DO THIS → Could you arrange the records that start at the line containing "Open the Edit" and end at the line containing "This screenshot has height=1034, width=1794." as a JSON list of strings, one string per line, with any blank lines left out?

___ RECORD EXTRACTS

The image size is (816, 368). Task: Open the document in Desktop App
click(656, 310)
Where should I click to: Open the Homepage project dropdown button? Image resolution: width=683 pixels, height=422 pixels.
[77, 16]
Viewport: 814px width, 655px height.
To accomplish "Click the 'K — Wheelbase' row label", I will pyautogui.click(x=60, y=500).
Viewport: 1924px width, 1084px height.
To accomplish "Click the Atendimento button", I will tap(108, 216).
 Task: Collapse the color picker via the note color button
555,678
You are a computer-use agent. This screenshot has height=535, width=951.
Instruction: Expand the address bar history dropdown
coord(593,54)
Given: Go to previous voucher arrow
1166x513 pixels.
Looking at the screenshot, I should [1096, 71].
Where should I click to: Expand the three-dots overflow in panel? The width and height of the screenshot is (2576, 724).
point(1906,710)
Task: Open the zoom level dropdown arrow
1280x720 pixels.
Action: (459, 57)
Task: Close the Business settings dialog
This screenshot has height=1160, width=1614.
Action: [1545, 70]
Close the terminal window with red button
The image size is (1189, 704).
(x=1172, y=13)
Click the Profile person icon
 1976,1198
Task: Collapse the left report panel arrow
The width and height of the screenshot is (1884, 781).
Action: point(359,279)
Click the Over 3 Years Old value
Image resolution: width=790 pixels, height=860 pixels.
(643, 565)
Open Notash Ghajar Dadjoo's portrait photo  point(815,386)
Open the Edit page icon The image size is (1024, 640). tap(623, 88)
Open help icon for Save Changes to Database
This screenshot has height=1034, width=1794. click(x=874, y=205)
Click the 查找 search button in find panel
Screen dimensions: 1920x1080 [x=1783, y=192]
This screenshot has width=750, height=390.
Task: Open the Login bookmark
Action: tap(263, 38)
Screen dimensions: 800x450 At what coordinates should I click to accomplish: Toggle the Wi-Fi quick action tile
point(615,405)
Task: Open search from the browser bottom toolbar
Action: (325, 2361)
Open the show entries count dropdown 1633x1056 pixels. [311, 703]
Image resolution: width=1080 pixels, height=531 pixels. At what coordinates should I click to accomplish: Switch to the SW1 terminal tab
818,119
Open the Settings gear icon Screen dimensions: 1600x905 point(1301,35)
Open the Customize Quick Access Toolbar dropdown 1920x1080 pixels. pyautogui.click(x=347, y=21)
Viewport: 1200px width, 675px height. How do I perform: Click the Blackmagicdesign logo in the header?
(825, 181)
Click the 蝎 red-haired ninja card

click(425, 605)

______

WORKED ANSWER →
[
  "Open the Edit page icon The image size is (1024, 640). tap(623, 88)",
  "Open help icon for Save Changes to Database",
  "This screenshot has height=1034, width=1794. click(x=874, y=205)"
]